DIRECTIONS FOR THIS TASK -
Take from the material every line containing the string "folder" and copy it.

EXERCISE DATA -
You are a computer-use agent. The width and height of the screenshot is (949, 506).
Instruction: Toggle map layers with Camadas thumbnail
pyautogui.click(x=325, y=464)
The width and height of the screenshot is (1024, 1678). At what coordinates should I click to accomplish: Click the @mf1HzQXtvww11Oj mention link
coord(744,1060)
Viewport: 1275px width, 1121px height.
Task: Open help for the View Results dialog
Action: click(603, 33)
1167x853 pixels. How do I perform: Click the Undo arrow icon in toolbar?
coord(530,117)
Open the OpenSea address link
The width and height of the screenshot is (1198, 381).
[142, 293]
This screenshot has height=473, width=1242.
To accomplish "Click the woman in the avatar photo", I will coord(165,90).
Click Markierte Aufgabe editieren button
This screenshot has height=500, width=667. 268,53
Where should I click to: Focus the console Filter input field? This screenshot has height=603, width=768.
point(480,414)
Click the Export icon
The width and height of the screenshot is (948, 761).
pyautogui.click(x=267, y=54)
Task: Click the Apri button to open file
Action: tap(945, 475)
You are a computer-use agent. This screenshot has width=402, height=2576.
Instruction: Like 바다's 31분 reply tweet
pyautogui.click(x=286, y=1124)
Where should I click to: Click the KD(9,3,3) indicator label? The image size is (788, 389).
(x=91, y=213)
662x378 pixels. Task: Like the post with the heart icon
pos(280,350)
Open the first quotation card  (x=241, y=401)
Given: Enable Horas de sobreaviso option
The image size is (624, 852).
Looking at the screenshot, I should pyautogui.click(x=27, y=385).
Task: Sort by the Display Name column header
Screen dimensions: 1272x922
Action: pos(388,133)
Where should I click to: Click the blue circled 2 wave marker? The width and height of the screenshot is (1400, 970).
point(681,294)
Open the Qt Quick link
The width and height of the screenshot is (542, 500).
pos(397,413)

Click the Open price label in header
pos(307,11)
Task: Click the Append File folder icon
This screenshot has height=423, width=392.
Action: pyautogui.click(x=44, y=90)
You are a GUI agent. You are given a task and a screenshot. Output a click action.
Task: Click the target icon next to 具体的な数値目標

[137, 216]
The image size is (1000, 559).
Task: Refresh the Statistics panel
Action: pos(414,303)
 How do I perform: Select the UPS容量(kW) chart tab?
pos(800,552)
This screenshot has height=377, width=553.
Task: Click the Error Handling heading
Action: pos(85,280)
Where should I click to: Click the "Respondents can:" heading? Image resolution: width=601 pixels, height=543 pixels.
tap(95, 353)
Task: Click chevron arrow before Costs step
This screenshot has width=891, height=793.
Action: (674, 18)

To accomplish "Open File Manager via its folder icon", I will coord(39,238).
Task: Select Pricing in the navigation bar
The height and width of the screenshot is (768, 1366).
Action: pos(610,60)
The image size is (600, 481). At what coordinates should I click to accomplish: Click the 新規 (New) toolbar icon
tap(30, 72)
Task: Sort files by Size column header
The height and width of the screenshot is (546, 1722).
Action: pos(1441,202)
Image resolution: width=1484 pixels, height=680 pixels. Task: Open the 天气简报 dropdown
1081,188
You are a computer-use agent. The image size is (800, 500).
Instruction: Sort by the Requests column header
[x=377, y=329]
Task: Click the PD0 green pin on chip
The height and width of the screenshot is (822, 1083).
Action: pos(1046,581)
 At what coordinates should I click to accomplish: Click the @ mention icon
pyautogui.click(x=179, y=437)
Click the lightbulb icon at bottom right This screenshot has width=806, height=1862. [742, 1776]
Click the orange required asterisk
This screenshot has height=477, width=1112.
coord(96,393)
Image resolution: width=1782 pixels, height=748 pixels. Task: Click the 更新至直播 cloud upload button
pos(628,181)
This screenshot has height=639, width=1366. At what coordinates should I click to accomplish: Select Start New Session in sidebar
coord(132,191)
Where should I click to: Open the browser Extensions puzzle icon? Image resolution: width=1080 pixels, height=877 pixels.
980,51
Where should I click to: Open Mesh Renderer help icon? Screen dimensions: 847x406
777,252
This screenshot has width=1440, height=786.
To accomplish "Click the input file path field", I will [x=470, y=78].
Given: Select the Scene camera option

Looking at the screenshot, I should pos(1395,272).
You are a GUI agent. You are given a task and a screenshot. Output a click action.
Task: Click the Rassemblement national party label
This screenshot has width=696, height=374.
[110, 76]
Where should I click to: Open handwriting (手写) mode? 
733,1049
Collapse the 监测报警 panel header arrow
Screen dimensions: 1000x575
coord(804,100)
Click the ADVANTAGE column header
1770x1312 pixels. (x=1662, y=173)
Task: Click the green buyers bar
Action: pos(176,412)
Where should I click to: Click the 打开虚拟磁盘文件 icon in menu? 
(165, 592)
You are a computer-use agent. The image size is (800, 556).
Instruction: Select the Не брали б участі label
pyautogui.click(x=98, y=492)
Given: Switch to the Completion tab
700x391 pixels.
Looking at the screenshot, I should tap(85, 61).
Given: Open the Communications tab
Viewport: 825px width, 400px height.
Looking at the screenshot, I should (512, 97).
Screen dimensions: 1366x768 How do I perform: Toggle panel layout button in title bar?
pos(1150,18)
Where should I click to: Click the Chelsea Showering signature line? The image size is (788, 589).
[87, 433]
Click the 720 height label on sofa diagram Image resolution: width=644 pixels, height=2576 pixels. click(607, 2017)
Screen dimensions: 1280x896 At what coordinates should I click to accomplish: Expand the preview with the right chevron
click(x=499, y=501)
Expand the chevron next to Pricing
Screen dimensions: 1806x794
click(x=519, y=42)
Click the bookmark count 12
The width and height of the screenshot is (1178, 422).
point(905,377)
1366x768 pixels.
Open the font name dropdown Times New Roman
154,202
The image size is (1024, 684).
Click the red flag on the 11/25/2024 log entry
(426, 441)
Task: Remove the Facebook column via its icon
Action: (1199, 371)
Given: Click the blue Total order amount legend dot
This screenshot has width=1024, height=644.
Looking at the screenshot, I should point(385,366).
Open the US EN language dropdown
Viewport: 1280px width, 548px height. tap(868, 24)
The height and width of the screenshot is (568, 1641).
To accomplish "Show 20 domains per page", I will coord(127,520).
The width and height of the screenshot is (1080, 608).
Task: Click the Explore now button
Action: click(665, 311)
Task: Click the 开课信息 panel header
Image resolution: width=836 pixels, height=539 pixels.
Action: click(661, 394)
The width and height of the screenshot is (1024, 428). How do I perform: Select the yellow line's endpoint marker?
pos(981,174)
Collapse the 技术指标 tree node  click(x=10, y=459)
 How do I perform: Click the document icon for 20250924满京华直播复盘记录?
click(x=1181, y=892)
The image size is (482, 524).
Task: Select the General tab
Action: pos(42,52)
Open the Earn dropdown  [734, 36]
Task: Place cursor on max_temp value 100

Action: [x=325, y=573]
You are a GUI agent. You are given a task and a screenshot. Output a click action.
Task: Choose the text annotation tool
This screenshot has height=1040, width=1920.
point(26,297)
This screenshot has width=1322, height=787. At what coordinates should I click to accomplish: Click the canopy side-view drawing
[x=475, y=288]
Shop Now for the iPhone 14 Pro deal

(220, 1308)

WORKED SOLUTION -
Task: Click the Append File folder icon
To accomplish "Open File Manager via its folder icon", I will coord(39,238).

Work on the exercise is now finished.